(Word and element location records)

begin

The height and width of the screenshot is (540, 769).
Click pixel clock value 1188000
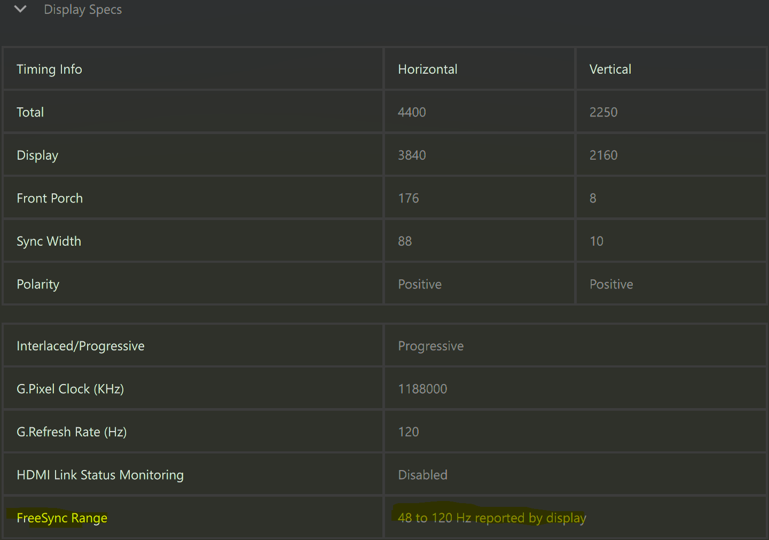click(422, 389)
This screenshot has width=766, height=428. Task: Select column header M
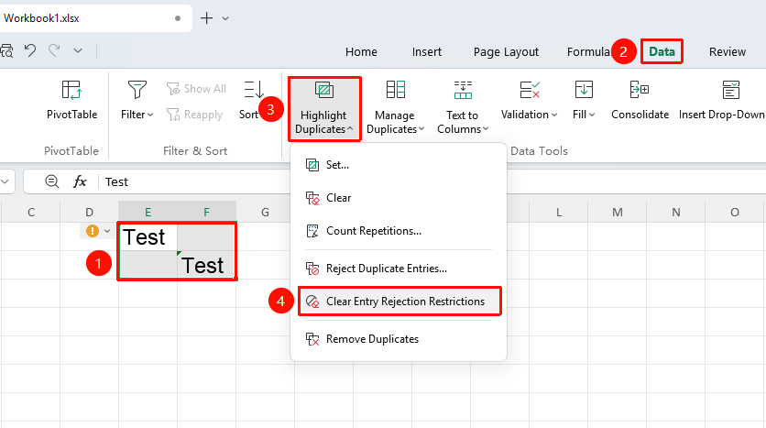coord(618,212)
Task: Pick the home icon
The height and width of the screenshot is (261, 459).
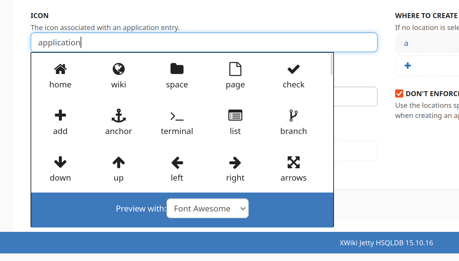Action: tap(60, 69)
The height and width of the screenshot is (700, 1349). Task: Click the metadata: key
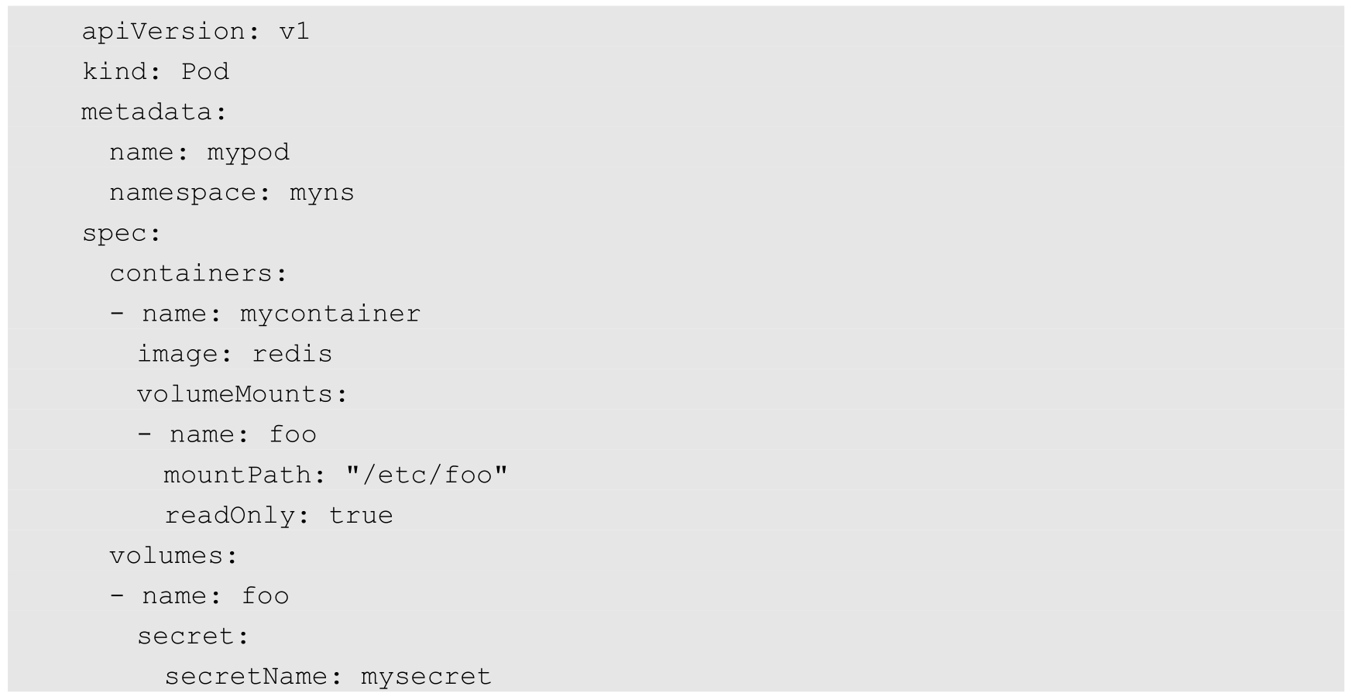(x=154, y=112)
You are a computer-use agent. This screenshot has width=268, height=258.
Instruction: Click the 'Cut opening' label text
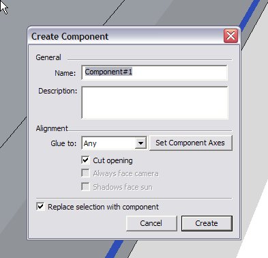[x=113, y=160]
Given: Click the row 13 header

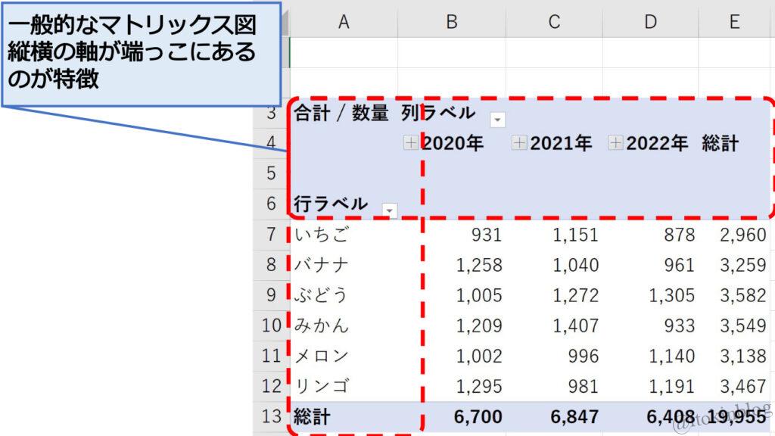Looking at the screenshot, I should [x=272, y=416].

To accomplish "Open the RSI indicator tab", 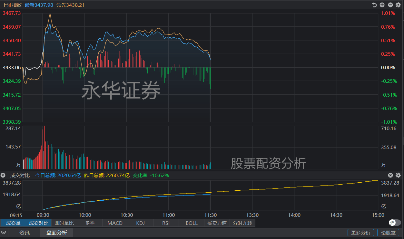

end

Exercise requirements :: Please return all of the entries above word for word, leaving the pictures out.

Final result ::
The height and width of the screenshot is (540, 769).
Click pixel clock value 1188000
click(422, 389)
This screenshot has width=766, height=428. Task: Select column header M
coord(618,212)
Task: Pick the home icon
The height and width of the screenshot is (261, 459).
Action: tap(60, 69)
The height and width of the screenshot is (700, 1349). Task: Click the metadata: key
(x=154, y=112)
You are a computer-use agent. This screenshot has width=268, height=258.
Instruction: Click the 'Cut opening' label text
[x=113, y=160]
Given: Click the row 13 header

Looking at the screenshot, I should [x=272, y=416].

To accomplish "Open the RSI indicator tab", 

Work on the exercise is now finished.